━━━ Provided passage ━━━

They are often thought of as a "one-hit wonder", although they charted five Top 100 songs as well as two Top 40 songs. The band was instrumental in the development of bubblegum pop music in the United States.

Career

The group, originally named Thee Sixpence, initially consisted of Ed King (lead guitar), Mark Weitz (keyboards), Lee Freeman (rhythm guitar), Gary Lovetro (bass), and Randy Seol (drums). On their first and most famous single, "Incense and Peppermints", none of the band wanted to sing songwriter John Carter's lyrics, so lead vocals were sung by Greg Munford, a 16-year-old friend of the band, although the regular vocalists sang backup. The song reached #1 on the Billboard pop singles chart in late 1967. Mark Weitz and Ed King were denied songwriting credits by the band's producer because they did not write the melody line or the lyrics, though the song was built on an instrumental by Weitz with a bridge by King. This instrumental was originally intended as a B-side to "The Birdman of Alkatrash", which ultimately became the B-side to "Incense and Peppermints." The single stayed at #1 for one week with 16 weeks in total on the chart. A gold disc was awarded for one million sales by the Recording Industry Association of America (RIAA) on 19 December 1967. The original composition that became "Incense and Peppermints" was titled "The Happy Whistler."

━━━ Material provided ━━━

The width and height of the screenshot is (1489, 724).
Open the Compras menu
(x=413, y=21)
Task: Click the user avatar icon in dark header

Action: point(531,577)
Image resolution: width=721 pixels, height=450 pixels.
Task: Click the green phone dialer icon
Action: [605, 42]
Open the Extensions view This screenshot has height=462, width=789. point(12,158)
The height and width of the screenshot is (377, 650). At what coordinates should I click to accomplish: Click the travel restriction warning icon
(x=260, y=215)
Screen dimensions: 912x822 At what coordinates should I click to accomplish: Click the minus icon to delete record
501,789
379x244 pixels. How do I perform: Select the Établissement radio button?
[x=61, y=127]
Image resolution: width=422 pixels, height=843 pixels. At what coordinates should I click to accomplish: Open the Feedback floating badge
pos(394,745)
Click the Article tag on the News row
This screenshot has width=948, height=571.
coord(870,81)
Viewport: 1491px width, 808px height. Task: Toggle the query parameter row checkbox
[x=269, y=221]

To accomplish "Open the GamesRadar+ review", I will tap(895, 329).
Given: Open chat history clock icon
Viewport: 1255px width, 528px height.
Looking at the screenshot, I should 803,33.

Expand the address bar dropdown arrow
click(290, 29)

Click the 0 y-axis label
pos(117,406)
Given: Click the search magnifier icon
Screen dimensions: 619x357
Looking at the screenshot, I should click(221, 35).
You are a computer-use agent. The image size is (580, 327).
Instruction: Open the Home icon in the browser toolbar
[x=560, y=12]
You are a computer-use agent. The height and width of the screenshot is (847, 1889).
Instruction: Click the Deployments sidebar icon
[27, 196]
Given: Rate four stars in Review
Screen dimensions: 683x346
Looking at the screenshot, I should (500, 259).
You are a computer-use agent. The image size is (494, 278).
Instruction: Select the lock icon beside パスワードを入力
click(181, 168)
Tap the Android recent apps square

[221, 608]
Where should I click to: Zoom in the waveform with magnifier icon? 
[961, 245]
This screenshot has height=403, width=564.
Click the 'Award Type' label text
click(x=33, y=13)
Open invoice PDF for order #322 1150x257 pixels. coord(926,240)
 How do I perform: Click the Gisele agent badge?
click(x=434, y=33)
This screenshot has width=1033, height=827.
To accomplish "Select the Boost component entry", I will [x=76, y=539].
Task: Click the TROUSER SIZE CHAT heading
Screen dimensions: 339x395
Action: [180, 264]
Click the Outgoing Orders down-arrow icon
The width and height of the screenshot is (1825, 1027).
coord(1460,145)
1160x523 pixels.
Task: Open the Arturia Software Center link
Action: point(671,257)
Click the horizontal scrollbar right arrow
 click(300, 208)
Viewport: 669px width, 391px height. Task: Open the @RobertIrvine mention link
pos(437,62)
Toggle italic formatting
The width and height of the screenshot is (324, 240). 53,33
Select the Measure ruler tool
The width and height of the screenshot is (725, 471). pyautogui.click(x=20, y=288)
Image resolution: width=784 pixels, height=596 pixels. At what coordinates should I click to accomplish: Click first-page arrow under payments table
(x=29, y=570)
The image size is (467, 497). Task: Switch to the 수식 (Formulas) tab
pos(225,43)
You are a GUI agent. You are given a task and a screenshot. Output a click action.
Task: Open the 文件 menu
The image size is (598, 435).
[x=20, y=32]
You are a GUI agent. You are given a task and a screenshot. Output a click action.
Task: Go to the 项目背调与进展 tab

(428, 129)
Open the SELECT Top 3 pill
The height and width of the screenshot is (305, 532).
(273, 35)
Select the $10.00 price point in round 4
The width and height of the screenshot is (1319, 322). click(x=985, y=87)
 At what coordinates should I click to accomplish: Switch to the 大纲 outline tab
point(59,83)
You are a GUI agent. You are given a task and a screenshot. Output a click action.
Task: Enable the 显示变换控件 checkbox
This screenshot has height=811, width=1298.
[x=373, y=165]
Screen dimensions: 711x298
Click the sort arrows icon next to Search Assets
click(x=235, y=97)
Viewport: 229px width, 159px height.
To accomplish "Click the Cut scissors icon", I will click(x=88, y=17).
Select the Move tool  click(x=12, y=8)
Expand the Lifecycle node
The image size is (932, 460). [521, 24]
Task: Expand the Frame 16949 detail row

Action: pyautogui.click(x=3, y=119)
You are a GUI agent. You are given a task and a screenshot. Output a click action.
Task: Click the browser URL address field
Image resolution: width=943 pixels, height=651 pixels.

━━━

● **What to do**
**A)** Check each statement against the band passage and mark it yes or no, quoting the words that decide it: (i) Greg Munford sang lead vocals on "Incense and Peppermints"; (ii) the single held the #1 spot for three weeks; (iii) Mark Weitz received a songwriting credit on the song.
**B)** Quote the band passage from "They are often" through "the United States.".
**C)** Render this sentence from the band passage in Spanish: "The song reached #1 on the Billboard pop singles chart in late 1967."
The items are separate material and have no connection to the band passage.

● **Replies**
**A)**
(i) Yes: "lead vocals were sung by Greg Munford, a 16-year-old friend of the band"
(ii) No: "The single stayed at #1 for one week with 16 weeks in total on the chart."
(iii) No: "Mark Weitz and Ed King were denied songwriting credits by the band's producer"

**B)**
They are often thought of as a "one-hit wonder", although they charted five Top 100 songs as well as two Top 40 songs. The band was instrumental in the development of bubblegum pop music in the United States.

**C)** La canción alcanzó el n.º 1 en la lista de sencillos pop de Billboard a finales de 1967.